James Ensor painted with a skull propped on his easel. Ensor was a classically trained painter, graduating at age 20 from the Académie Royale des Beaux-Arts in Brussels, but his work immediately and powerfully swerved nasty. While contemporary painters like Pierre-Auguste Renoir painted girls practicing piano, and Cézanne meditated on apples and pears, James Ensor painted skeletons fighting over the corpse of a hanged man. Ensor’s work is scary even now, almost seventy years after his death. Livid colors, grotesque expressions, and unstable composition, and those damn masks. Always with the masks.
Ensor is a tough personality to read. He lived and worked in the attic of his parent’s home in Brussels, so it’s tempting to label him a shut-in. But in 1883 he co-founded Les XX, a liberal art collective of twenty Belgian artists. Les XX held an annual show, where Ensor exhibited alongside artists like, Paul Gauguin, Paul Cézanne, and Vincent van Gogh. This social and national exposure isn't the behavior of a hermit, and later in his life Ensor gave speeches introducing artists and writers for exhibition openings.
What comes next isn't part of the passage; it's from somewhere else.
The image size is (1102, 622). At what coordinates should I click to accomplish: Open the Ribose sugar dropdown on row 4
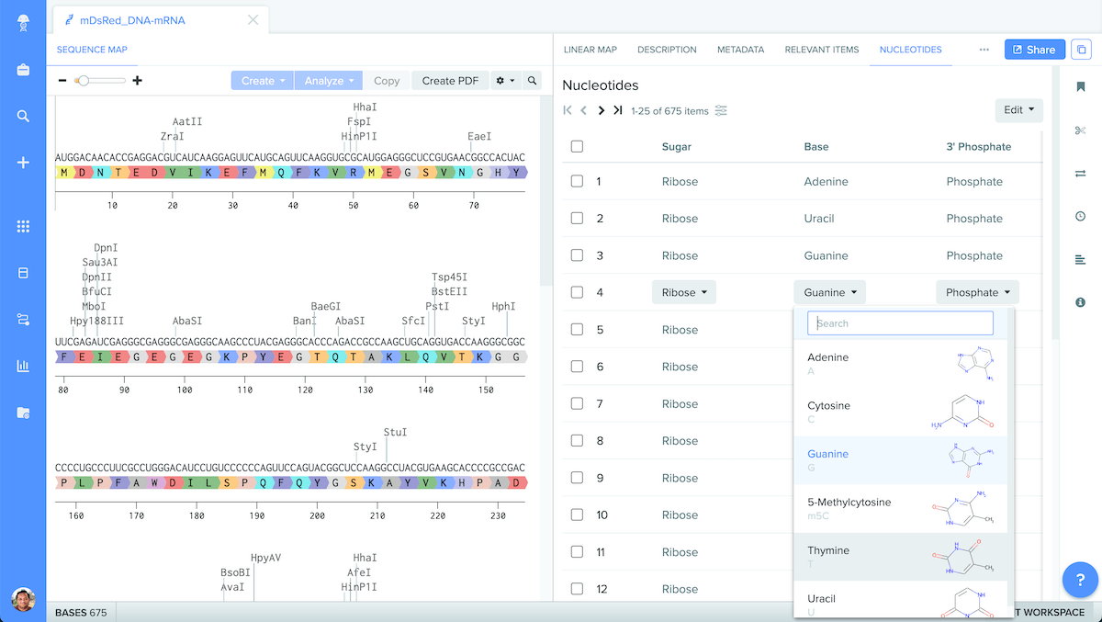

It’s these public addresses that hint at the motivation behind Ensor’s wild, crude and alarming work. MOMA curator Anna Swinbourne describes Ensor as having a ‘wicked sense of humor’ and a ‘deep interest in carnival and performance’—and there it is. James Ensor loved to entertain, to shock, horrify, confound. He cross-dresses in self portraits, paints kings shitting on the commoners, and the human heads served for dinner, all with the morbid grin of his favorite skull.